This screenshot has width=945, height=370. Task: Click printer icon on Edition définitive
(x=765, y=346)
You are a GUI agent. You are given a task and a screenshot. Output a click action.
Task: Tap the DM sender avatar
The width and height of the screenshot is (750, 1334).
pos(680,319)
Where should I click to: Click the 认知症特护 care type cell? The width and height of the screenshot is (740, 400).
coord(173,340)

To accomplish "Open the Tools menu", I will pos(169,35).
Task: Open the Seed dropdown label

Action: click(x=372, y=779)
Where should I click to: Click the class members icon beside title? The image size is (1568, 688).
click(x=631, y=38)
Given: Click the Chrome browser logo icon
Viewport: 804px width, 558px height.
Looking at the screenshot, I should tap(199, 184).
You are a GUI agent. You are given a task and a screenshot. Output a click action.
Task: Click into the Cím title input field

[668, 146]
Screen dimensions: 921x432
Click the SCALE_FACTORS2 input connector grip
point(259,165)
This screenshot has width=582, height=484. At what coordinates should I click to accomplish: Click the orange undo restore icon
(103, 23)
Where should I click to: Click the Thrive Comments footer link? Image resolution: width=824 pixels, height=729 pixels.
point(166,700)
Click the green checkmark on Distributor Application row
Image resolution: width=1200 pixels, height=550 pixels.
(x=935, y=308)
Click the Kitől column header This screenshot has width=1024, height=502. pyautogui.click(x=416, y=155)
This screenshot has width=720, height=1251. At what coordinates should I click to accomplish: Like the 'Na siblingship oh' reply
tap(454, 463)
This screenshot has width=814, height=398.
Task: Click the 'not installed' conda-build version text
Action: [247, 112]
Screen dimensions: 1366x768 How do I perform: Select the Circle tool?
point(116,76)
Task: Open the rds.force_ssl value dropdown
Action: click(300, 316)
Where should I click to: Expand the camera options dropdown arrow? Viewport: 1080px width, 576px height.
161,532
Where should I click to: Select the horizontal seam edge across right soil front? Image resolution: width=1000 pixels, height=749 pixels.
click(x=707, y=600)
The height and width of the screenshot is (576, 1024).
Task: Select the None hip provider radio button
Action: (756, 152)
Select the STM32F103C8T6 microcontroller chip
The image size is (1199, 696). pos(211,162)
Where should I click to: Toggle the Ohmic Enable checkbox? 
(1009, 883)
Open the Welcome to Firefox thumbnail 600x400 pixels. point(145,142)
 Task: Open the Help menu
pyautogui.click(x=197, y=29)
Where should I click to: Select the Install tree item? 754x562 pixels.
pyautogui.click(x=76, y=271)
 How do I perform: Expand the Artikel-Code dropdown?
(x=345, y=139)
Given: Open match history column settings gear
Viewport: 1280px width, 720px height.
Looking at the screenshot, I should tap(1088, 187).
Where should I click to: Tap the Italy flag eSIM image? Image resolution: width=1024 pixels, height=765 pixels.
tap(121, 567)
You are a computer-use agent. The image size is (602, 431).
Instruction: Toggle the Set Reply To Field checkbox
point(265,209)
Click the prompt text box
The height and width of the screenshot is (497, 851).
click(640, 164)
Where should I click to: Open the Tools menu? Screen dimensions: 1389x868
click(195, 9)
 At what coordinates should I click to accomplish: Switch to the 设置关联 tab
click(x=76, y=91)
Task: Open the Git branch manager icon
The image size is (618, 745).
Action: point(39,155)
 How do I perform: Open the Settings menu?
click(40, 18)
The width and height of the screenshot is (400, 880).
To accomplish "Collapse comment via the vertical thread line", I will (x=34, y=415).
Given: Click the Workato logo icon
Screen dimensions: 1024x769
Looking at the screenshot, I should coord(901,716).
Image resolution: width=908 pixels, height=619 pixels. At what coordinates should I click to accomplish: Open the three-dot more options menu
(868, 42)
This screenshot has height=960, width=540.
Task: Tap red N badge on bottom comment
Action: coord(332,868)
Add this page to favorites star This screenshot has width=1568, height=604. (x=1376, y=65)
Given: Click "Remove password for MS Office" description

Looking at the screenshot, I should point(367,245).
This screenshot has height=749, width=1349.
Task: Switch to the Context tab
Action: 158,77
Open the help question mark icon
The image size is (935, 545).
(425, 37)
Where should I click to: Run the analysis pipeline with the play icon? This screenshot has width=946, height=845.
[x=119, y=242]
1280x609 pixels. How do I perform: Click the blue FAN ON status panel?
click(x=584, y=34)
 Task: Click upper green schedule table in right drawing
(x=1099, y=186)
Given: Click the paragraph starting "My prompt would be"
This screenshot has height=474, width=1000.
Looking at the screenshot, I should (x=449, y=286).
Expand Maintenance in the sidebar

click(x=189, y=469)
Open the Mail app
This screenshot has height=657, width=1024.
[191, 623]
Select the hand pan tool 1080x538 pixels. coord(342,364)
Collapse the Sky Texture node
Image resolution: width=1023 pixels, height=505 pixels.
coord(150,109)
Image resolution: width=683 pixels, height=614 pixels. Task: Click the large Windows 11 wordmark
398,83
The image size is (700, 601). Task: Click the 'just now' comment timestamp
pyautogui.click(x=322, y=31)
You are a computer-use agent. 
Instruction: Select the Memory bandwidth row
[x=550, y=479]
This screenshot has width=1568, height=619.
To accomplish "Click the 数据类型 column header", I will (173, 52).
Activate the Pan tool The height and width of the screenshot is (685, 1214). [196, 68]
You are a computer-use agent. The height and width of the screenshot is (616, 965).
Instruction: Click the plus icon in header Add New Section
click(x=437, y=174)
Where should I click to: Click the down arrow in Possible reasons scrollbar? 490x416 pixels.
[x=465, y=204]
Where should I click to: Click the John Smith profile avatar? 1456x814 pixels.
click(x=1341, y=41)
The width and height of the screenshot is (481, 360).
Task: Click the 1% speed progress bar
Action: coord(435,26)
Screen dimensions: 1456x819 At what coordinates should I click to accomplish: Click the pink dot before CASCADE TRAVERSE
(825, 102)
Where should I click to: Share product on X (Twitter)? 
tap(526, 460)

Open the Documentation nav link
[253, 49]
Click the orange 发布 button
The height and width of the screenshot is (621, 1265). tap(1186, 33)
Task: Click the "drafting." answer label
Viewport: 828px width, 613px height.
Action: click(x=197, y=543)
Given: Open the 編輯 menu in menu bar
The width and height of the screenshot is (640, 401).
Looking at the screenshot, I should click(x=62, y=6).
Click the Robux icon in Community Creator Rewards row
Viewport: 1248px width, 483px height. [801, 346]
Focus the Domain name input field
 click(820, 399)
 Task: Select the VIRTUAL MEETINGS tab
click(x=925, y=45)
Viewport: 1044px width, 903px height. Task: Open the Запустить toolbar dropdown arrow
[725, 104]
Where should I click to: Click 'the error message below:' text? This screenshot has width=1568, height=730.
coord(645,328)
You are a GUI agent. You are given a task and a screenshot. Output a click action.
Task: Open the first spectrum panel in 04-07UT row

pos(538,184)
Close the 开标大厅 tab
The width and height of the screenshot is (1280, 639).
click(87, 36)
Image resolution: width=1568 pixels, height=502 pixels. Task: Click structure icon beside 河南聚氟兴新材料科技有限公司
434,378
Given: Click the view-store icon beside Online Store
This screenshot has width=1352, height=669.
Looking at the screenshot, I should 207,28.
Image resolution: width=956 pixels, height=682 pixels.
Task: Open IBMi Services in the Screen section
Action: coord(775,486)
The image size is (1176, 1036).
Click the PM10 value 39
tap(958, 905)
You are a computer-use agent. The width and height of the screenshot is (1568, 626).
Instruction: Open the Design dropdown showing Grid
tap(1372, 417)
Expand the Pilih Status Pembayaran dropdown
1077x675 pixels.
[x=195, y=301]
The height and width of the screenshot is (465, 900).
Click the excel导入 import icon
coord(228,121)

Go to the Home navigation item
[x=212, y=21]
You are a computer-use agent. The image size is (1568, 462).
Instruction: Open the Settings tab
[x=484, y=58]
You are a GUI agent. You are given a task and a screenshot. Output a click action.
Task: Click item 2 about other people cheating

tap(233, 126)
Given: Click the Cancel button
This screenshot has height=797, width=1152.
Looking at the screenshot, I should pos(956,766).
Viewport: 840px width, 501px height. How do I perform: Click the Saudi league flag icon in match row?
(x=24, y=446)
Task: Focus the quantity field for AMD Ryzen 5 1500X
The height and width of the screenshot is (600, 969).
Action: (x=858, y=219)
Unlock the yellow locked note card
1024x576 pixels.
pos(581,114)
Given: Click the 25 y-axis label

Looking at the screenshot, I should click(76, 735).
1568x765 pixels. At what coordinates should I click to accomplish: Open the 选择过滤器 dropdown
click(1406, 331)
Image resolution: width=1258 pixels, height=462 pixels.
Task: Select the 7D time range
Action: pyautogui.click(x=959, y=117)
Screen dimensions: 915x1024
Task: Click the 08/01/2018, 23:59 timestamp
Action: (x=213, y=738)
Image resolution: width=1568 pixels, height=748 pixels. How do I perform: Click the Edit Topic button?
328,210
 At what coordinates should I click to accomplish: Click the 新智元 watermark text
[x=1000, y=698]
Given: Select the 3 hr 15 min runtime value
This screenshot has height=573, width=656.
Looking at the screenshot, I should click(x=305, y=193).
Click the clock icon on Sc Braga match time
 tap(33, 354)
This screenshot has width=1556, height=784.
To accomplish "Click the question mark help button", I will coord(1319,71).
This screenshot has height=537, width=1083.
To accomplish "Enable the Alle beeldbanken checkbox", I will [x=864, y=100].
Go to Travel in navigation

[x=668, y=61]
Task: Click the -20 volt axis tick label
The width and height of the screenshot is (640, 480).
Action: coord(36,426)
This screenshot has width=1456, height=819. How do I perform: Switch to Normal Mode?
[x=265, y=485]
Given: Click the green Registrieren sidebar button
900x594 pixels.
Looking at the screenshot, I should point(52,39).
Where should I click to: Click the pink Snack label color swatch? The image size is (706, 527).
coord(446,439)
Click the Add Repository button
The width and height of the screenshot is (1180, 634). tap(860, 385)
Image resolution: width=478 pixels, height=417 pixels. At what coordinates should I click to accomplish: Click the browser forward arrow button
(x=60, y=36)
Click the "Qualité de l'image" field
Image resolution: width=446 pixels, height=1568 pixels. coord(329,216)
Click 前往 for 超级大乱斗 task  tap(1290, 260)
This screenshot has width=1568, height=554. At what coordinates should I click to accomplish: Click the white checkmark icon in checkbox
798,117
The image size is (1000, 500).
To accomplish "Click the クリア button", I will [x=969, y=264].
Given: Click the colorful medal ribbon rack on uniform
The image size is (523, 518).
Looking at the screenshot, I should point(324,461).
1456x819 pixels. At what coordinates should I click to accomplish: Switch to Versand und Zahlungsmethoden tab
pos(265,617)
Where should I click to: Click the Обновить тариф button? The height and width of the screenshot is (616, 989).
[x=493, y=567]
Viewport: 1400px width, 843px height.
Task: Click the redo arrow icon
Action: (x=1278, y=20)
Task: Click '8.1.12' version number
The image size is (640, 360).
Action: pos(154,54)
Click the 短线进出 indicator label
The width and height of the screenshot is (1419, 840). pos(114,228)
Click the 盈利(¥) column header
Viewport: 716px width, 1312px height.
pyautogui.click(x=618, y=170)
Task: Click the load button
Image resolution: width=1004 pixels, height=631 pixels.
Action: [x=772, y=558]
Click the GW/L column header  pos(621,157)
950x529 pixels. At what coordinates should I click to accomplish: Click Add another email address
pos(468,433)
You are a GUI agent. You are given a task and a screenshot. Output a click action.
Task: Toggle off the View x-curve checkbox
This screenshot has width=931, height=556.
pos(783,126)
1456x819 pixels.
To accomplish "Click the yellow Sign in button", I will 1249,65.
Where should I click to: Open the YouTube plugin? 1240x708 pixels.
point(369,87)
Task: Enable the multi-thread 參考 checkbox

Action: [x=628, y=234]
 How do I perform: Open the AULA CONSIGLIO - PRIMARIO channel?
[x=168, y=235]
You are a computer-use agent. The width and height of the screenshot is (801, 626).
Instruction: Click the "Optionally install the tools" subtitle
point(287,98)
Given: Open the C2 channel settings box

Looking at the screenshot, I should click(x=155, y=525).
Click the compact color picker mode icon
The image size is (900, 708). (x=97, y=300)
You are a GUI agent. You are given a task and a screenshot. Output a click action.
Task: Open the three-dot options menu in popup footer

--- Task brief ---
Go through the records line by line and count those that contain the string "computer". Answer with the count alone.

--- Solution for this problem ---
6